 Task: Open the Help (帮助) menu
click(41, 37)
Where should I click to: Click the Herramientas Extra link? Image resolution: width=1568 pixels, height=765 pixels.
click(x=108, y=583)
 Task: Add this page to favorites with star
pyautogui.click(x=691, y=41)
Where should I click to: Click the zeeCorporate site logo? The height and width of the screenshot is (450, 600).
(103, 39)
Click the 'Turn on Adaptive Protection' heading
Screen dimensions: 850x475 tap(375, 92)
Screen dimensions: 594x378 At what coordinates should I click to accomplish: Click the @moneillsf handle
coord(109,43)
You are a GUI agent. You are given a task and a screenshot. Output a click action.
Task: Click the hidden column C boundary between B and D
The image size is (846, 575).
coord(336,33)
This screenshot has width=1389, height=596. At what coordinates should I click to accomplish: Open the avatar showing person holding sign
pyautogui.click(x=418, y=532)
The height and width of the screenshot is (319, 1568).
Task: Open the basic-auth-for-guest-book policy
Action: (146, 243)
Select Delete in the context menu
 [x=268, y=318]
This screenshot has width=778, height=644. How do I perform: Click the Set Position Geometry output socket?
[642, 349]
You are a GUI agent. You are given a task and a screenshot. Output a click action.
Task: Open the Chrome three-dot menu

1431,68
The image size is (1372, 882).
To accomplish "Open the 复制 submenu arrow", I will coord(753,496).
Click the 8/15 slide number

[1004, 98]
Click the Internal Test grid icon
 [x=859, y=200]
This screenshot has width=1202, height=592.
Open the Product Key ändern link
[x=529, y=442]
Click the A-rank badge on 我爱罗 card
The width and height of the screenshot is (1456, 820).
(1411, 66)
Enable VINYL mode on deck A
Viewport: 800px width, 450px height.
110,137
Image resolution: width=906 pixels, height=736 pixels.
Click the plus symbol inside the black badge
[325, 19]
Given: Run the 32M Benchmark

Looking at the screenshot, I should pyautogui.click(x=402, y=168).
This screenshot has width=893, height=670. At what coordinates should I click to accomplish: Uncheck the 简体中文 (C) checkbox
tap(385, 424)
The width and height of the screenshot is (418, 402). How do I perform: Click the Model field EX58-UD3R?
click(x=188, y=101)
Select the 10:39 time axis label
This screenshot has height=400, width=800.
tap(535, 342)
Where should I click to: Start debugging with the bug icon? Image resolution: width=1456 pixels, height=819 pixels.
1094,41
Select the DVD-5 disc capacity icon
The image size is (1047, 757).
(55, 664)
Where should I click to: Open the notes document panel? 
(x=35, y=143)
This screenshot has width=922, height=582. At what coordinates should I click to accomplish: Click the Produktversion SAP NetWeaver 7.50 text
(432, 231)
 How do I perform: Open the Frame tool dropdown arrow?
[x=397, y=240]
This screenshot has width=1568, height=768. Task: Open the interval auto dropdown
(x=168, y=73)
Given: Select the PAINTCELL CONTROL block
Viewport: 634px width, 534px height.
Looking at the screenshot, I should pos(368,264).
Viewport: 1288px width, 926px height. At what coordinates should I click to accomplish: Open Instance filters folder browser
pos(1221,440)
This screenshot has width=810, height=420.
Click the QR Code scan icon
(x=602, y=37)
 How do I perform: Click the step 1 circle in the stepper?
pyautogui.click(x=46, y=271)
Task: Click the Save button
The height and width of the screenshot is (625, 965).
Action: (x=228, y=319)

SET TASK – Reproduce all of the material above, substituting "Where do I click to" for each occurrence of "Where should I click to" and leaving everything else unchanged.

SOLUTION TO THE EXERCISE –
 Task: Open the Help (帮助) menu
click(41, 37)
Where do I click to: Click the Herramientas Extra link? Image resolution: width=1568 pixels, height=765 pixels.
click(x=108, y=583)
 Task: Add this page to favorites with star
pyautogui.click(x=691, y=41)
Where do I click to: Click the zeeCorporate site logo? The height and width of the screenshot is (450, 600).
(103, 39)
Click the 'Turn on Adaptive Protection' heading
Screen dimensions: 850x475 tap(375, 92)
Screen dimensions: 594x378 At what coordinates should I click to accomplish: Click the @moneillsf handle
coord(109,43)
You are a GUI agent. You are given a task and a screenshot. Output a click action.
Task: Click the hidden column C boundary between B and D
The image size is (846, 575).
coord(336,33)
This screenshot has width=1389, height=596. At what coordinates should I click to accomplish: Open the avatar showing person holding sign
pyautogui.click(x=418, y=532)
The height and width of the screenshot is (319, 1568).
Task: Open the basic-auth-for-guest-book policy
Action: (146, 243)
Select Delete in the context menu
 [x=268, y=318]
This screenshot has width=778, height=644. How do I perform: Click the Set Position Geometry output socket?
[642, 349]
You are a GUI agent. You are given a task and a screenshot. Output a click action.
Task: Open the Chrome three-dot menu

1431,68
The image size is (1372, 882).
To accomplish "Open the 复制 submenu arrow", I will coord(753,496).
Click the 8/15 slide number

[1004, 98]
Click the Internal Test grid icon
 [x=859, y=200]
This screenshot has width=1202, height=592.
Open the Product Key ändern link
[x=529, y=442]
Click the A-rank badge on 我爱罗 card
The width and height of the screenshot is (1456, 820).
(1411, 66)
Enable VINYL mode on deck A
Viewport: 800px width, 450px height.
110,137
Image resolution: width=906 pixels, height=736 pixels.
Click the plus symbol inside the black badge
[325, 19]
Given: Run the 32M Benchmark

Looking at the screenshot, I should pyautogui.click(x=402, y=168).
This screenshot has width=893, height=670. At what coordinates should I click to accomplish: Uncheck the 简体中文 (C) checkbox
tap(385, 424)
The width and height of the screenshot is (418, 402). How do I perform: Click the Model field EX58-UD3R?
click(x=188, y=101)
Select the 10:39 time axis label
This screenshot has height=400, width=800.
tap(535, 342)
Where do I click to: Start debugging with the bug icon? Image resolution: width=1456 pixels, height=819 pixels.
1094,41
Select the DVD-5 disc capacity icon
The image size is (1047, 757).
(55, 664)
Where do I click to: Open the notes document panel? 
(x=35, y=143)
This screenshot has width=922, height=582. At what coordinates should I click to accomplish: Click the Produktversion SAP NetWeaver 7.50 text
(432, 231)
 How do I perform: Open the Frame tool dropdown arrow?
[x=397, y=240]
This screenshot has width=1568, height=768. Task: Open the interval auto dropdown
(x=168, y=73)
Given: Select the PAINTCELL CONTROL block
Viewport: 634px width, 534px height.
Looking at the screenshot, I should pos(368,264).
Viewport: 1288px width, 926px height. At what coordinates should I click to accomplish: Open Instance filters folder browser
pos(1221,440)
This screenshot has width=810, height=420.
Click the QR Code scan icon
(x=602, y=37)
 How do I perform: Click the step 1 circle in the stepper?
pyautogui.click(x=46, y=271)
Task: Click the Save button
The height and width of the screenshot is (625, 965).
Action: (x=228, y=319)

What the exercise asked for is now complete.